- Work to complete: Within the entries below, every line containing "agent" is to be copied.
**** Source records
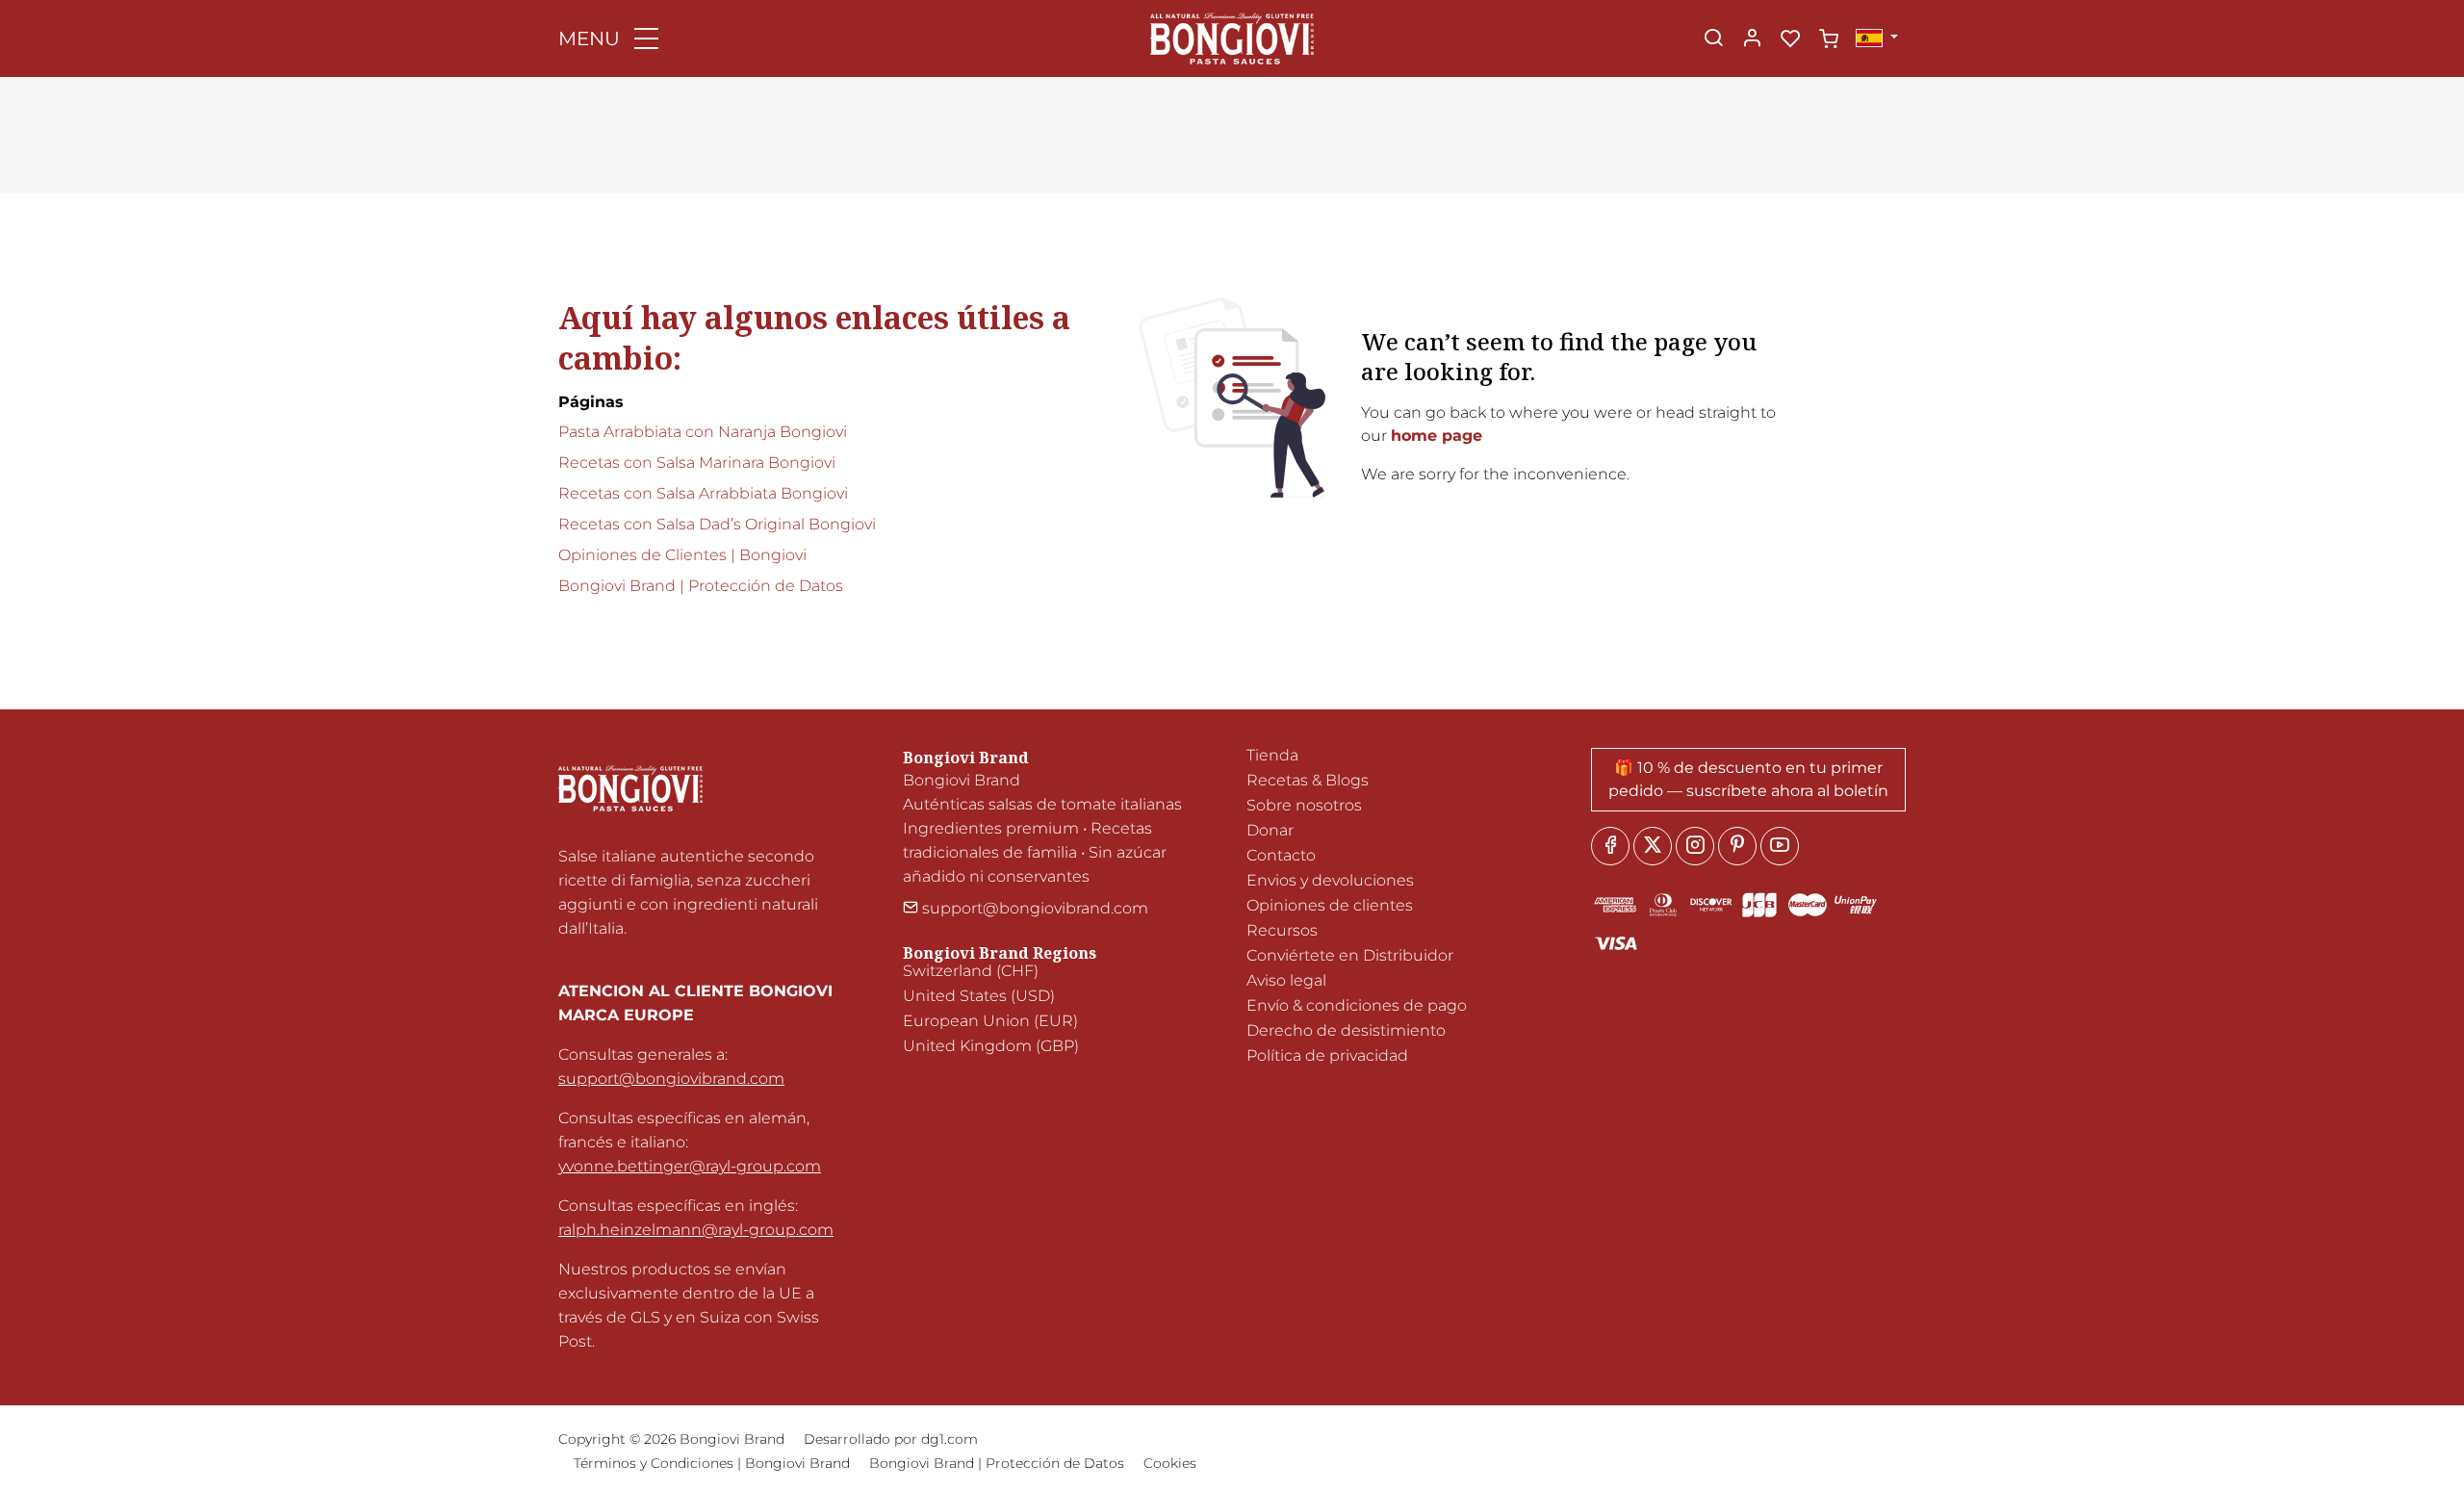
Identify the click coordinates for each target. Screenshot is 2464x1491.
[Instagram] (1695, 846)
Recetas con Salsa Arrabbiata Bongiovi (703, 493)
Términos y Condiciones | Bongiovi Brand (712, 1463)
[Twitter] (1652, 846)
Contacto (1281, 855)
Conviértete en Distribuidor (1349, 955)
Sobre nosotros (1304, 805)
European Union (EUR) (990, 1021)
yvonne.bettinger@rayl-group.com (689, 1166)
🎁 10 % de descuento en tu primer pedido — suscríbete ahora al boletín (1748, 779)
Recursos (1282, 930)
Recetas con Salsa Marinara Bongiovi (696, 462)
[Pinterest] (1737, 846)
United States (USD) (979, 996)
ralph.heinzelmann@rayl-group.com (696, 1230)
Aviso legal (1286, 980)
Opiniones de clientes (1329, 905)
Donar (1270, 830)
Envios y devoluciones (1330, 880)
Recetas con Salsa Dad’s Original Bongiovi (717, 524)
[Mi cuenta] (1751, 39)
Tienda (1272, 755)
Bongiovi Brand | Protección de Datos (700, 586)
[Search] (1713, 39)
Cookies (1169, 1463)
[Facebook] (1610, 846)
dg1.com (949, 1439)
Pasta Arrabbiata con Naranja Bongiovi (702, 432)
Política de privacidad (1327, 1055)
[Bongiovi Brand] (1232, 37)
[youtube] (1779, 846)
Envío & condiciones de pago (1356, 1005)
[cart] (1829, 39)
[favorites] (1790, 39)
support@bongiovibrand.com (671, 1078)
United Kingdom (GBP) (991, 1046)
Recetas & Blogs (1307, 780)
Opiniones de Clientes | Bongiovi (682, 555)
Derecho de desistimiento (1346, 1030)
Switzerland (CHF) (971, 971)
********
**** Source records
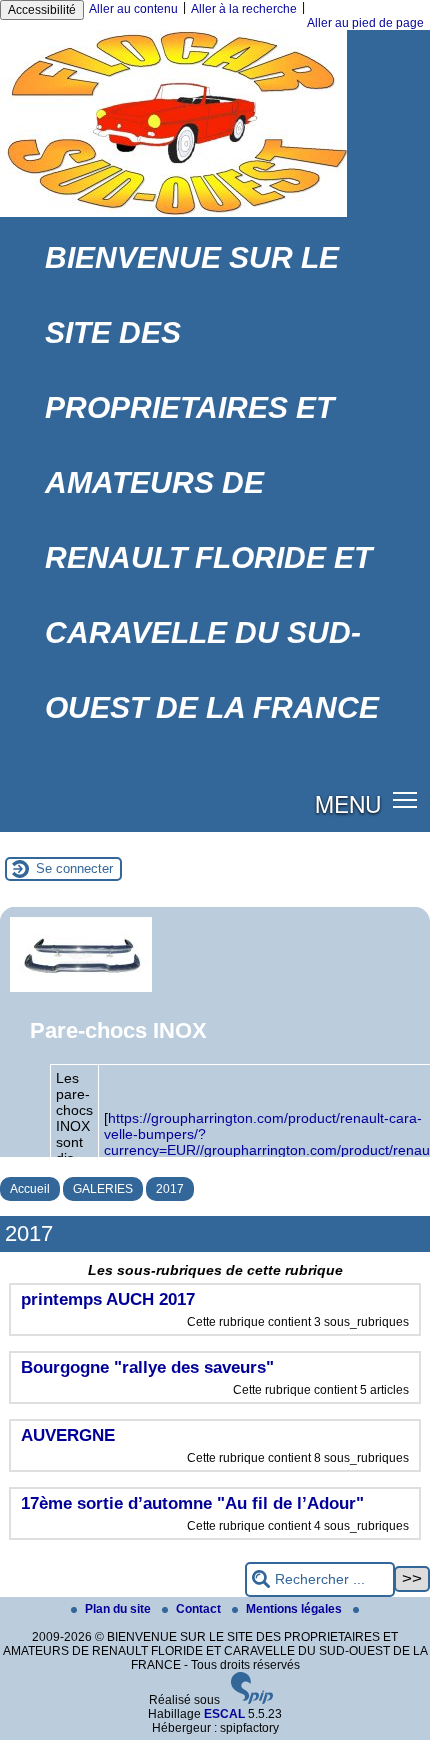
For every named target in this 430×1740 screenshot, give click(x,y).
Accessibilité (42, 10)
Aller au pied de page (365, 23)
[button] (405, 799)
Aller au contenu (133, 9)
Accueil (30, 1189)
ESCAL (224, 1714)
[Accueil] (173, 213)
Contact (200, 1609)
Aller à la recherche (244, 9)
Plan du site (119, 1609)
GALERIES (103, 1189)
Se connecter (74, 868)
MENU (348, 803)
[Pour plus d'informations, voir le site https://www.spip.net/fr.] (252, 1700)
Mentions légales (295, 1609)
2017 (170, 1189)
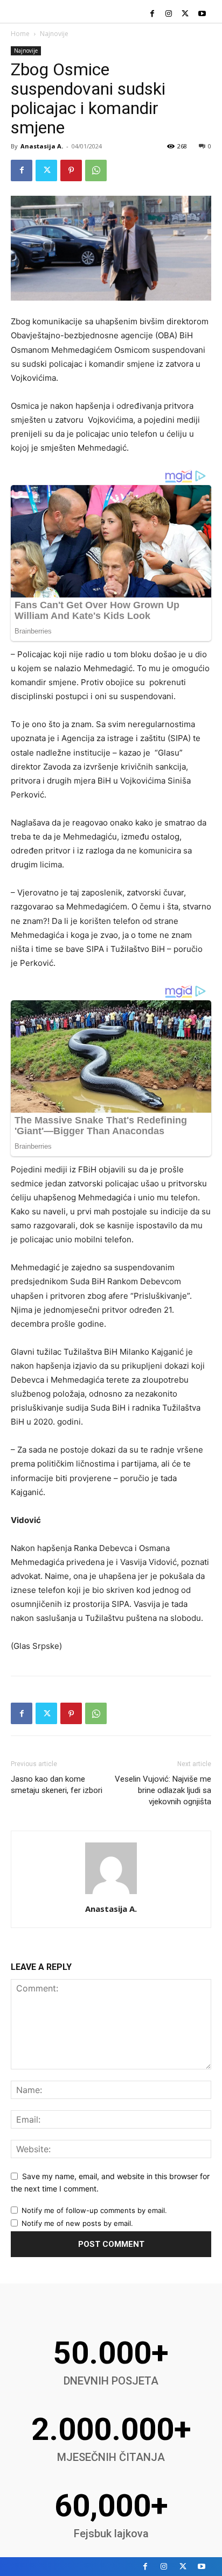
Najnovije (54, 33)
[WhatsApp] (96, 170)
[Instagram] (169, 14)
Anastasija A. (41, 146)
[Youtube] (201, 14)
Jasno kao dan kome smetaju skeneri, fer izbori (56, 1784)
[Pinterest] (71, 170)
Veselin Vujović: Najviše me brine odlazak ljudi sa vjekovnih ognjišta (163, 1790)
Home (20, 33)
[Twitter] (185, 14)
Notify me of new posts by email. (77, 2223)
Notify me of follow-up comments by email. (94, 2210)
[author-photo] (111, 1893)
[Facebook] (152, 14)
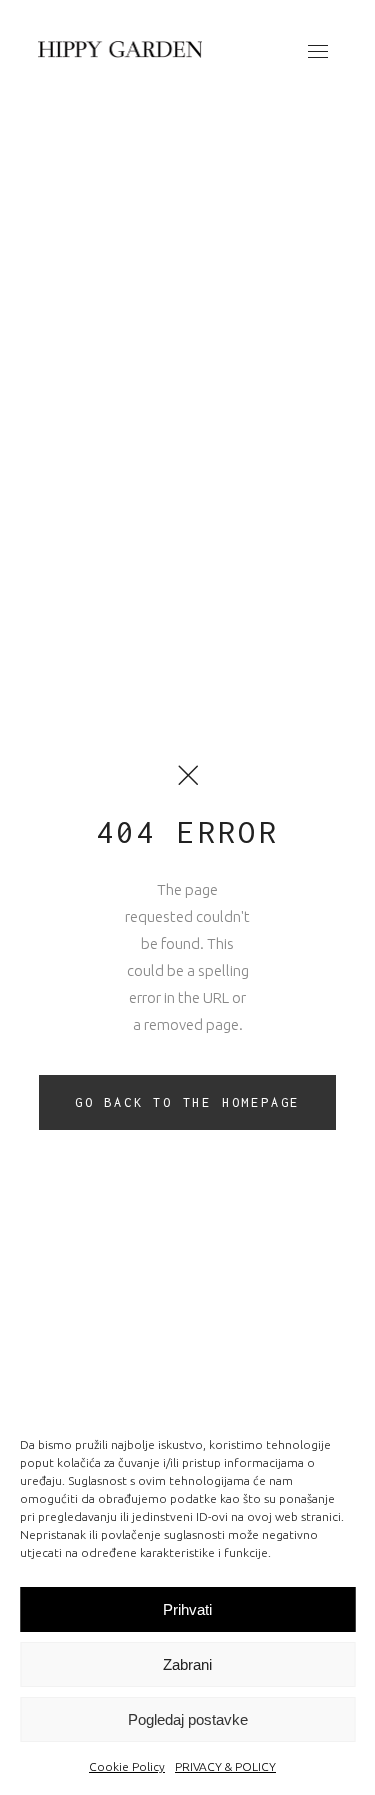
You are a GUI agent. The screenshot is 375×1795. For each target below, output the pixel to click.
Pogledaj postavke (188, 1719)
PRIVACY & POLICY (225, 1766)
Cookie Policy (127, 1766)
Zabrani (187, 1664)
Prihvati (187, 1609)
********
**** Source records
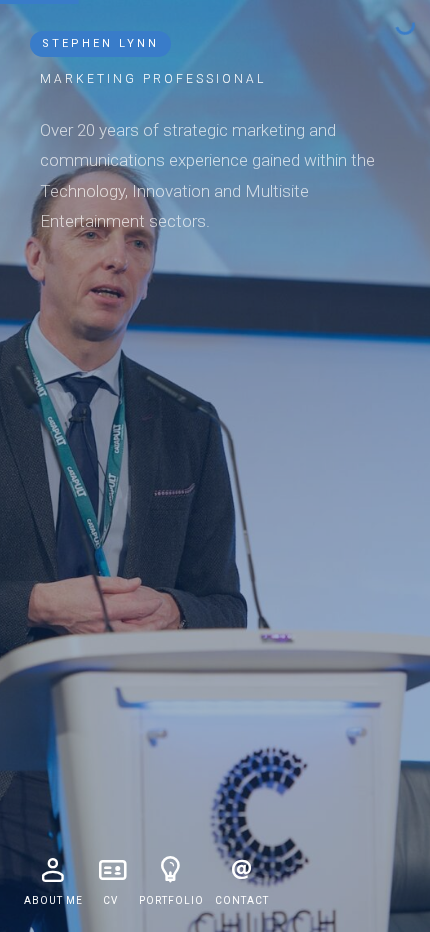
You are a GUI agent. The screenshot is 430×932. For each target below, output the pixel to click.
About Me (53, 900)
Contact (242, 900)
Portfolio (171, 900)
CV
********
- The answer:
You are a GUI agent. The screenshot is 375×1795. For each target below, output the pixel to click.
You are a GUI agent. The screenshot is 430×932. For each target below, output the pixel to click.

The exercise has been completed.